## [Activity]
Only the lines from the one containing "You are a GUI" through the end of the records should be retyped, exactly and including both ends; pictures stay out.

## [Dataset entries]

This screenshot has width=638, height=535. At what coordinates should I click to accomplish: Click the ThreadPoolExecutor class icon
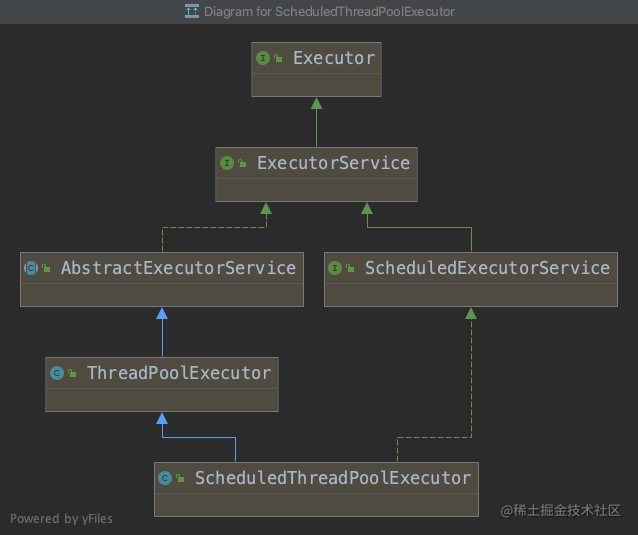tap(57, 373)
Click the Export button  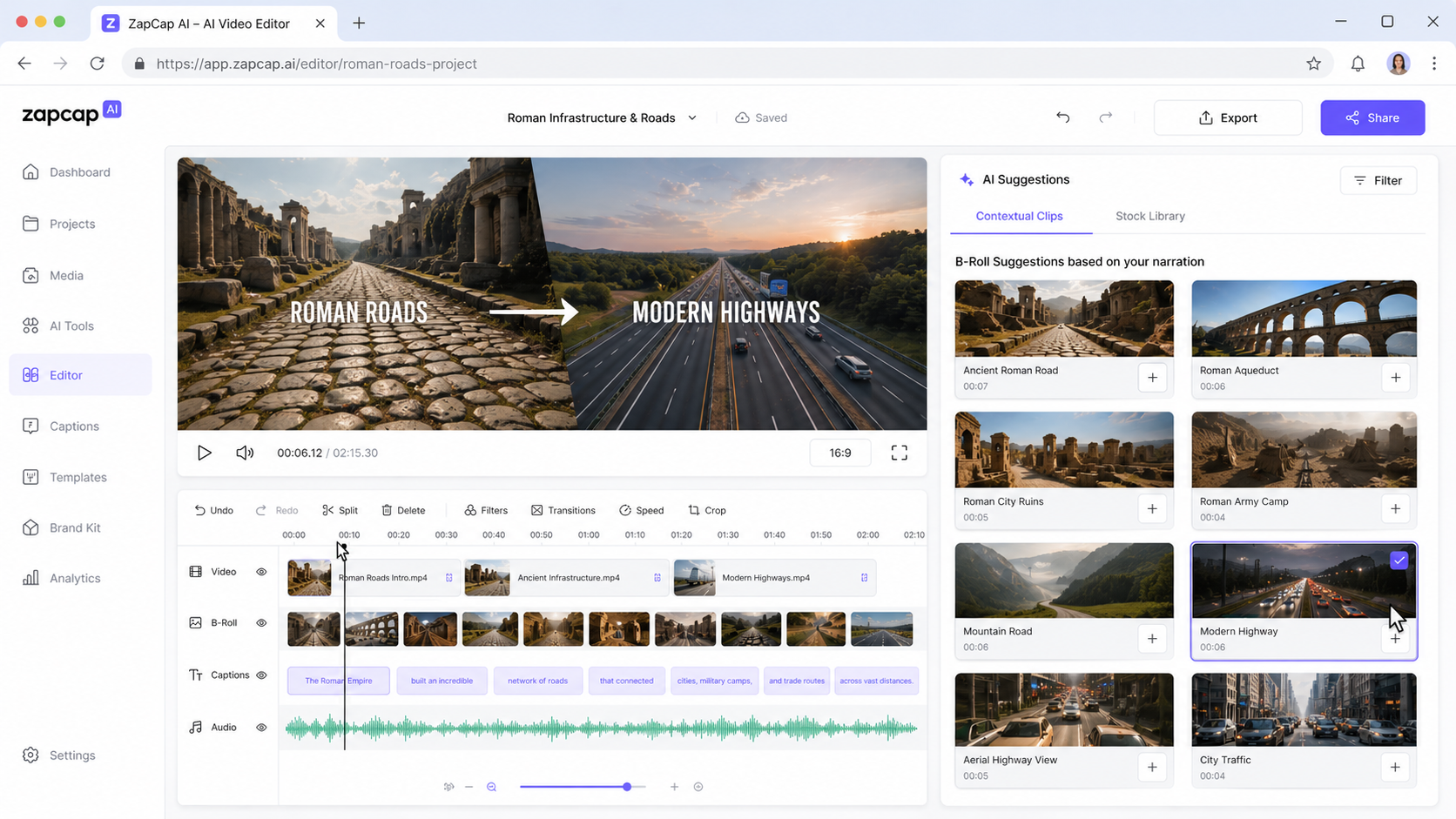1228,117
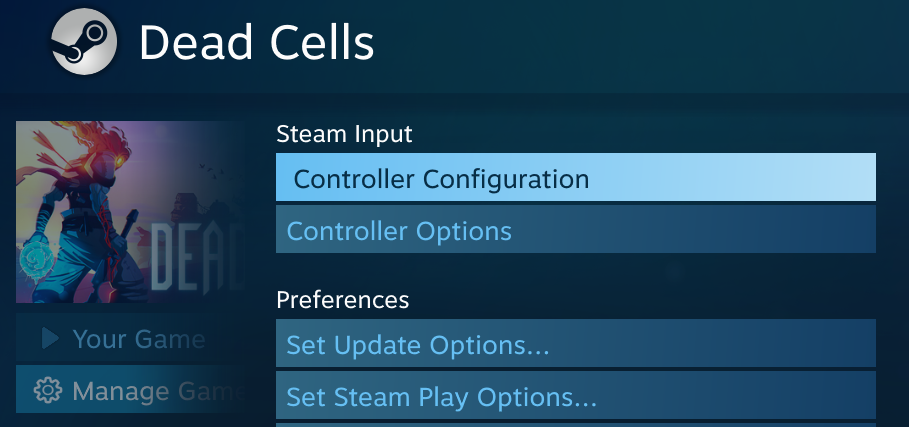Click the Steam logo icon
The width and height of the screenshot is (909, 427).
click(x=83, y=42)
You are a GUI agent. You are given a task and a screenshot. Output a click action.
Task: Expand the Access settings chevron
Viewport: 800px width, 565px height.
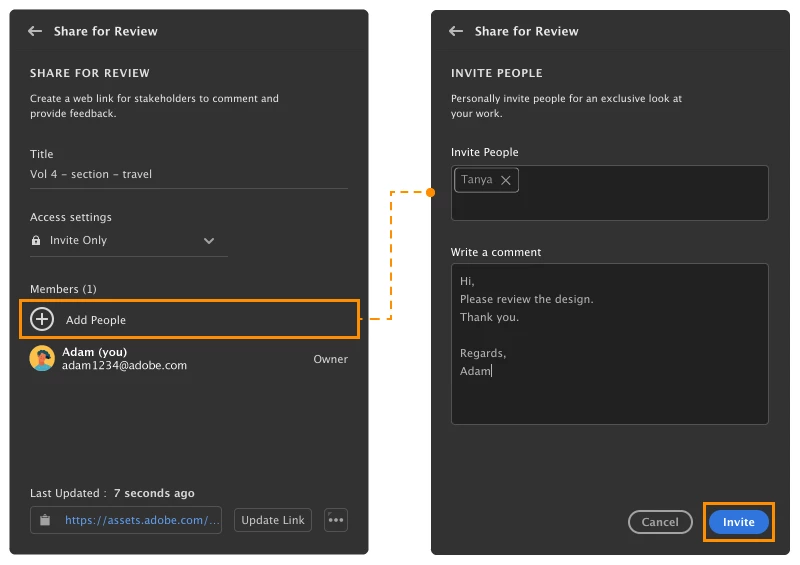tap(209, 240)
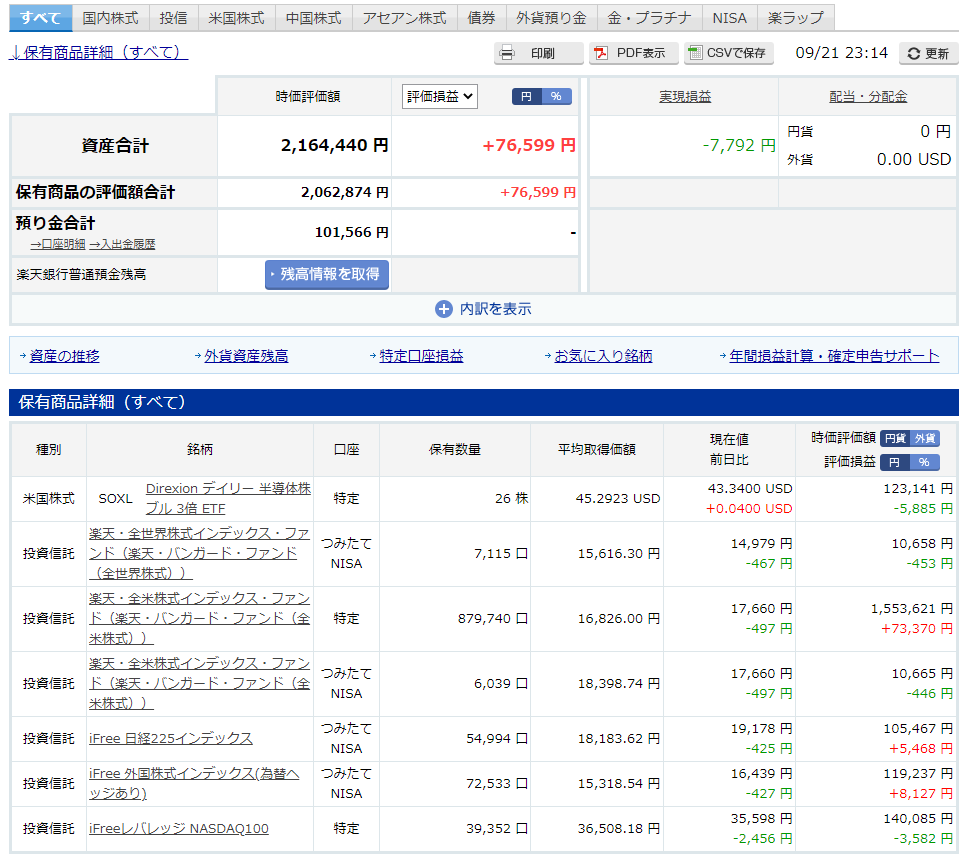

## [Written reply]
You are a GUI agent. You are given a task and a screenshot. Output a click action.
Task: Expand the Access settings chevron
Viewport: 800px width, 565px height.
tap(209, 240)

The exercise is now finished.